Description of the task → In the mobile home A/C thread, what year and dimensions does deckhand give for the doublewide?

Text →
= = =

# Mobile Home - New A/C Price



## deckhand (Nov 8, 2008)

Mobile Home - New A/C Price 
I'm submitting an offer on a double wide that needs a new outside a/c unit, an approx. cost would help me in determining my offer. Any help is appreciated!


----------



## Splittine (Nov 24, 2007)

What size unit, size house and what style, Package Unit or Split System. Is it a Heat Pump or Straight Cool?


----------



## whome (Oct 2, 2007)

Splittine said:


> What size unit, size house and what style, Package Unit or Split System. Is it a Heat Pump or Straight Cool?


Splittine is your AC Man, He will get you taken care of and at the right price!:thumbsup:


----------



## deckhand (Nov 8, 2008)

Splittine said:


> What size unit, size house and what style, Package Unit or Split System. Is it a Heat Pump or Straight Cool?


I guess it's a package unit. It is outside and ducts under mobile home. I honestley didn't pay attention to any inside unit. The place is pretty nasty where the owners moved out. The outside unit is there but has been dismantled and appears to be some holes in duct. (The home is a 1986 doublewide 24'x60'.) Guess maybe a 4 ton unit?


----------



## Splittine (Nov 24, 2007)

Get me the Manuf. name, and model and serial number off the unit and Ill can tell you exactly how much a new unit will cost and how much it would cost to have it installed. If its a pakage unit, it will be cheap to install. You could pretty much do it yourself with a little guidance. Shoot me a PM with that info and Ill get back with you soon.


----------



## deckhand (Nov 8, 2008)

Thanks I'll go by there this am.


----------

= = =

Dataset rows →
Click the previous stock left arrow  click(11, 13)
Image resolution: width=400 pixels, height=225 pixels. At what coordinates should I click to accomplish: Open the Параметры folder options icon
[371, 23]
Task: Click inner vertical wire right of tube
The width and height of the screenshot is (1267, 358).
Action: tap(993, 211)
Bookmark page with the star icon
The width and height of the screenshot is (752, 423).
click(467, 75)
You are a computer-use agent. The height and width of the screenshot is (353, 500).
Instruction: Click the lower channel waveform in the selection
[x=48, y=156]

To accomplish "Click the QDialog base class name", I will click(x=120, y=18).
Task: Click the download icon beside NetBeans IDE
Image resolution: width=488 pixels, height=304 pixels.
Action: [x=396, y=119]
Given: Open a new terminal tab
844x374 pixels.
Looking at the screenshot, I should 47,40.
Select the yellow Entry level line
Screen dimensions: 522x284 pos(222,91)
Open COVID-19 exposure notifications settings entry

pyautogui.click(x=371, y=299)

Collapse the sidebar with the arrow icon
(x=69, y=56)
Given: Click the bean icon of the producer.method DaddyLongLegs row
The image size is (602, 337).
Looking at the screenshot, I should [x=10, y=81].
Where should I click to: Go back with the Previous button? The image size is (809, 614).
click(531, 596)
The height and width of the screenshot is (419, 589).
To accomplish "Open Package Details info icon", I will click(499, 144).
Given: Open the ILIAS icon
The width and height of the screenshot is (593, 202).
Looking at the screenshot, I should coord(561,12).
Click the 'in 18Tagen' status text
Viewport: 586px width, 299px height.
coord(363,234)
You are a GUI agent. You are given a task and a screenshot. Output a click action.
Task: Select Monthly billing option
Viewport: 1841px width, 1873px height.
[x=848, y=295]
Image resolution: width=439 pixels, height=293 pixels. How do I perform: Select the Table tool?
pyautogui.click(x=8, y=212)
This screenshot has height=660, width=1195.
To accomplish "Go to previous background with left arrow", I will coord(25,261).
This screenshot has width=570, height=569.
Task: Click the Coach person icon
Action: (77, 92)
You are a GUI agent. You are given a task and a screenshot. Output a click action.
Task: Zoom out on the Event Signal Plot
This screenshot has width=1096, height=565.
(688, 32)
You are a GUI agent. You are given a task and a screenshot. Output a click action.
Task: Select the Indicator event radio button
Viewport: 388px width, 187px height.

= = =

Result for this exercise → It is a 1986 doublewide measuring 24'x60'.